Однако антипатия Эйнштейна к публичности существовала скорее в теории, нежели в реальности. Он мог, и на самом деле легко, избежать всевозможных интервью, заявлений, фотосессий и публичных выступлений. Те, кто действительно не любит публичность, не появляются вместе с Чарли Чаплином на красной ковровой дорожке перед премьерой одного из его фильмов.
“В нем было что-то, заставлявшее его радоваться фотографам и толпе”, – сказал писатель Ч. П. Сноу после знакомства с Эйнштейном. – В какой-то мере ему нравилось выставлять себя напоказ, играть на публику. Если бы этого не было, не было бы ни фотографий, ни толп поклонников. Нет ничего проще, чем избежать публичности. Надо только искренне этого хотеть”15.
Реакция Эйнштейна на лесть была столь же сложной, как и реакция космоса на гравитацию. Камеры и привлекали, и отталкивали его, он любил публичность и любил жаловаться на нее. Его двойственное отношение к славе и репортерам могло бы показаться чем-то необычным, если забыть о том, что многие знаменитые люди в сходной ситуации испытывали ту же странную смесь радости и изумления, антипатии и раздражения.

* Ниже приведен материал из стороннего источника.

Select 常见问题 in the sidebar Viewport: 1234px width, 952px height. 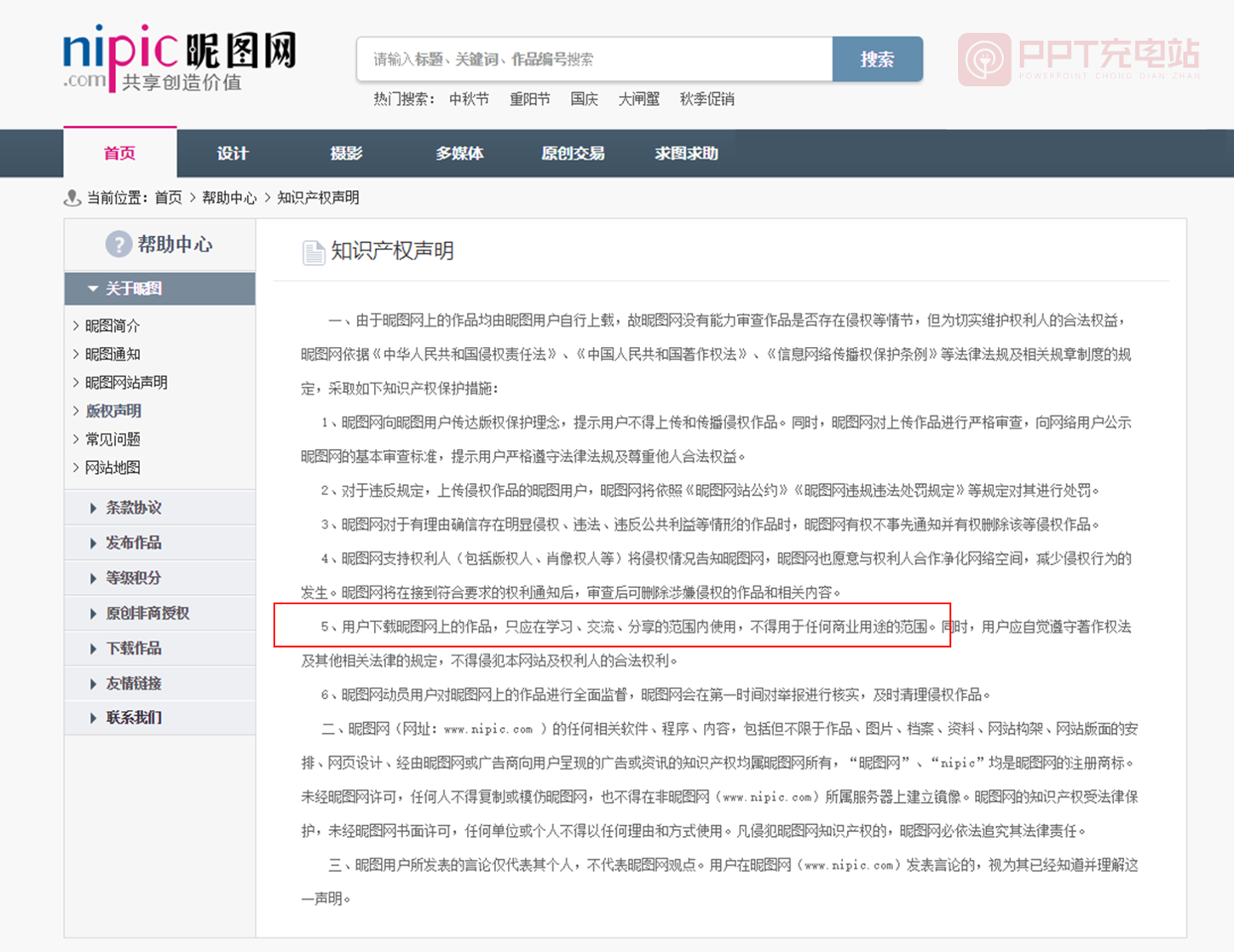coord(112,439)
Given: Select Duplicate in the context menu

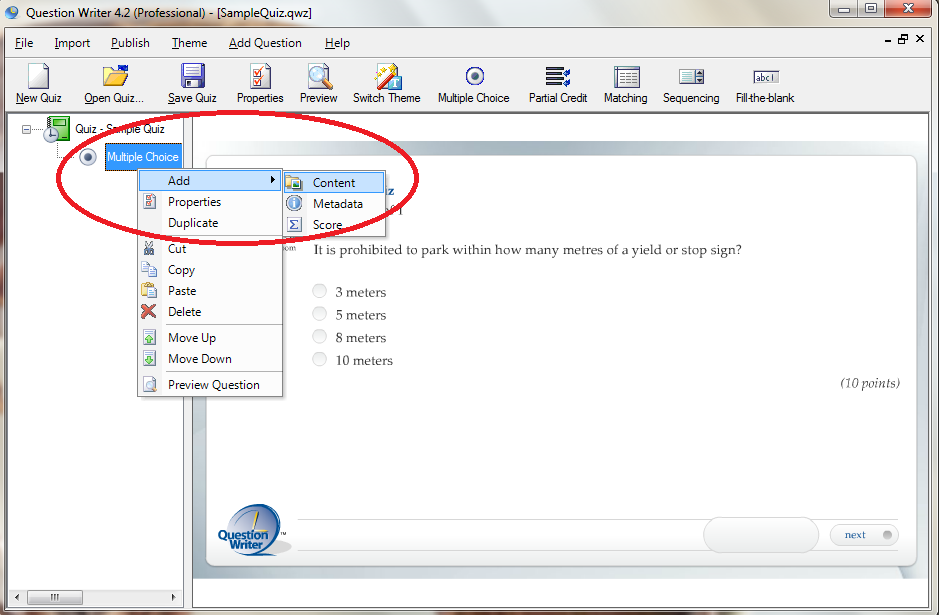Looking at the screenshot, I should [193, 223].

Одна из причин, почему в отличие от Планка, Лоренца или Бора Эйнштейн стал кумиром публики, состоит в том, что он хотел получить эту роль, мог ее сыграть и действительно сыграл. “Ученые, ставшие кумирами, должны быть не только гениями, но и актерами, умеющими давать представление перед толпой и получать удовольствие от ее рукоплесканий”, – заметил физик Фриман Дайсон (не имеющий никакого отношения к королевскому астроному) 16. Эйнштейн выступал перед публикой. Он охотно давал интервью, пересыпая их запоминающимися афоризмами, и отлично знал, как их подать.
Даже Эльза – или, возможно, именно Эльза – получала удовольствие от такого внимания. Она была цербером, охраняющим мужа, грозно рычащим и испепеляющим близорукими глазами всякого нежелательного, назойливого посетителя, пытавшегося пробиться к ее мужу. Но она даже больше, чем ее муж, получала удовольствие от того статуса и уважения, которые сопутствовали славе. Она стала брать плату с фотографов, делающих снимки Эйнштейна, а деньги направляла в благотворительные организации, помогавшие голодающим детям Вены и других мест17.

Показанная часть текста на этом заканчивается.